Paper BI-ThP8
Molecular Interactions between Lubricin and Type II Collagen Surfaces: Adsorption, Adhesion, Steric Repulsion, and Boundary Lubrication

Thursday, October 21, 2010, 6:00 pm, Room Southwest Exhibit Hall

Although many studies have tried to elucidate the lubrication mechanisms that occur in articular cartilage, the molecular details of how constituents of the synovial fluid interact with cartilage surfaces and mediate cartilage to cartilage interaction still remain poorly understood. One of the major constituents of the synovial fluid that is thought to be responsible for boundary lubrication is the glycoprotein lubricin; however, details of the molecular mechanisms by which lubricin carries out its vital functions still remain largely unknown. Here, we examine i) the molecular details in which lubricin interacts with type II collagen, the main component of cartilage that provides structural integrity and tensile strength, ii) whether collagen structure can affect lubricin binding and change the adhesive interactions and boundary lubrication between collagen surfaces. We found that lubricin adsorbed strongly onto denatured, amorphous and fibrillar collagens surfaces. Furthermore, we found large repulsive interactions, between the collagen surfaces in presence of lubricin, increase with increasing lubricin concentration. Lubricin attenuated the large friction and also the long-ranged adhesion between the fibrillar collagen surfaces.
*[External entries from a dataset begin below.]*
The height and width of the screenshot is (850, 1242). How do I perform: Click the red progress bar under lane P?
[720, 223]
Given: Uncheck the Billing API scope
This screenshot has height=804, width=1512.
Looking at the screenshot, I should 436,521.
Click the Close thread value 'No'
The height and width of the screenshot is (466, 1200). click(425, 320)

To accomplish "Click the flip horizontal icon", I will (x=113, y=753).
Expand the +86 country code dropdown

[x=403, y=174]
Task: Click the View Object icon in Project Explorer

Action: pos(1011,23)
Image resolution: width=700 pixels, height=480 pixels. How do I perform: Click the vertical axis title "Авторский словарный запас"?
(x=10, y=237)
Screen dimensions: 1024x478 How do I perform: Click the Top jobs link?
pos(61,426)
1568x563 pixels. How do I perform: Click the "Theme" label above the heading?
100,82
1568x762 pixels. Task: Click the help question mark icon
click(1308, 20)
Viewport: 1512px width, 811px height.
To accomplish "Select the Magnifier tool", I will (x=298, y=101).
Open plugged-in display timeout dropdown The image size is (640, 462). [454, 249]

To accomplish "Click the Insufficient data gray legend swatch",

Interestingly, lubricin mediated the frictional response between the denatured and native amorphous collagen surfaces equally, and showed no preference on the supramolecular architecture of collagen. We speculate that in mediating interactions at the cartilage surface, an important role of lubricin is to attach to the cartilage surface and provide a protective coating that maintains the contacting surfaces in a sterically repulsive state.